__Work required__
Format the records below, from the line that contains "The width and" through the line that contains "pyautogui.click(x=172, y=66)", as a Markdown table with the columns Row and Line, numbering each row and skipping blank lines. Leave the pictures out of the table.

__Stored records__
============
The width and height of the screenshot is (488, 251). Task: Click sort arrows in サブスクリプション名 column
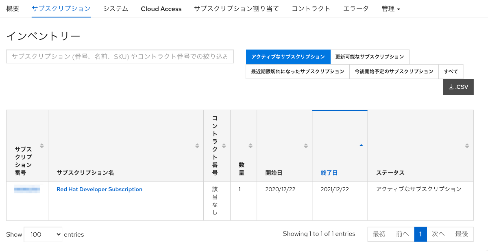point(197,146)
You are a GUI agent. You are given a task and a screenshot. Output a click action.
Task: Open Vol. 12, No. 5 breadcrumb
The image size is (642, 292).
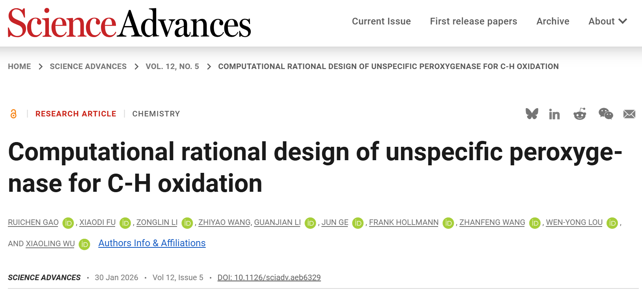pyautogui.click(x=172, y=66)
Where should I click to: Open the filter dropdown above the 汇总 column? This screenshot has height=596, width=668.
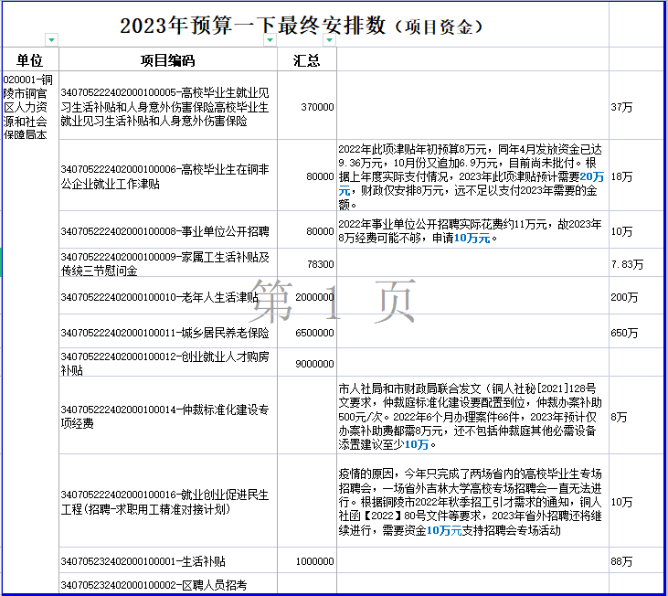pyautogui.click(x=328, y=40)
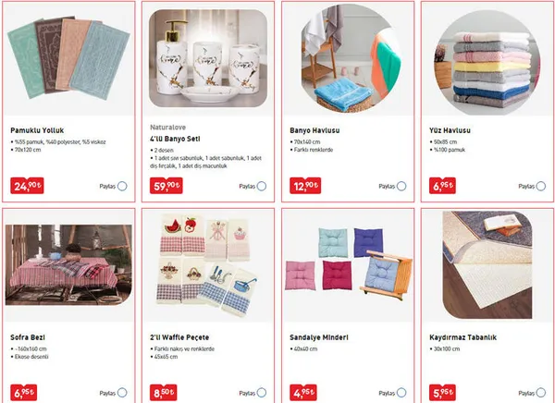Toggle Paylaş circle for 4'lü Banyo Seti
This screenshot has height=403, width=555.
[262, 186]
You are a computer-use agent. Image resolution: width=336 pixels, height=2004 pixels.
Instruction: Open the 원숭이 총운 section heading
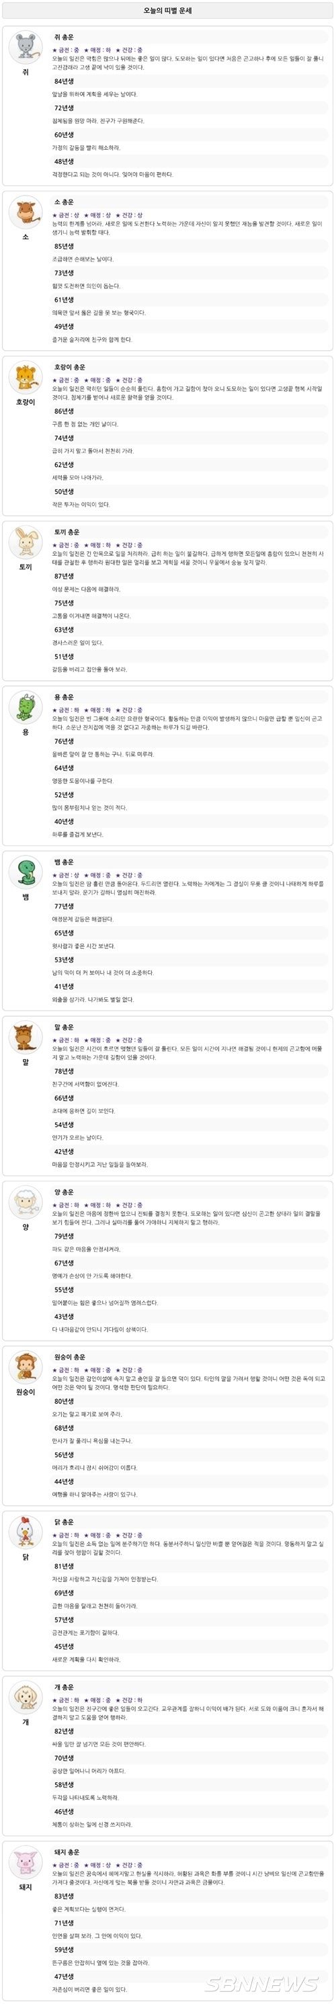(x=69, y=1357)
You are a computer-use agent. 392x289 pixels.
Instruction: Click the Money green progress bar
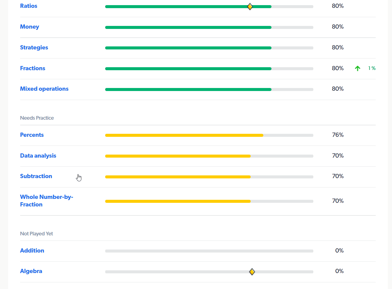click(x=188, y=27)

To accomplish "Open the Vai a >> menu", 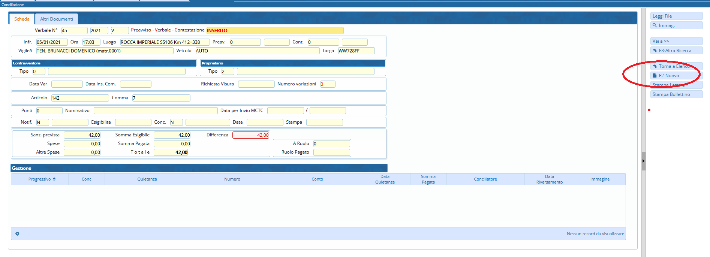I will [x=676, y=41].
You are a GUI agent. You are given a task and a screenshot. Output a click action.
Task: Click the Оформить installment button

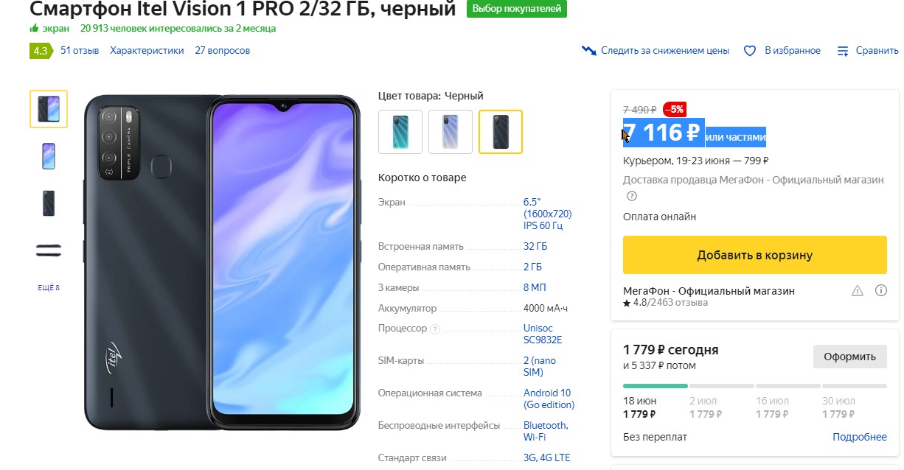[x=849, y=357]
============
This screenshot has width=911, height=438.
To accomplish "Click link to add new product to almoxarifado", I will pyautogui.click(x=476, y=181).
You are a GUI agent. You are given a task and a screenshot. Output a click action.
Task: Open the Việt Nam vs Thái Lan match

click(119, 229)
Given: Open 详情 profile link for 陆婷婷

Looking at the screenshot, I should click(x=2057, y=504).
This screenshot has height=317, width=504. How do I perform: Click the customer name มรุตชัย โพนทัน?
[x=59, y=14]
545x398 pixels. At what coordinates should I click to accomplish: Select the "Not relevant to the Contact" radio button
============
__Result below__
| Row | Line |
|---|---|
| 1 | The width and height of the screenshot is (488, 251). Task: Click sort arrows in サブスクリプション名 column |
| 2 | point(197,146) |
| 3 | You are a GUI agent. You are given a task and a screenshot. Output a click action. |
| 4 | Task: Open Vol. 12, No. 5 breadcrumb |
| 5 | The image size is (642, 292). |
| 6 | pyautogui.click(x=172, y=66) |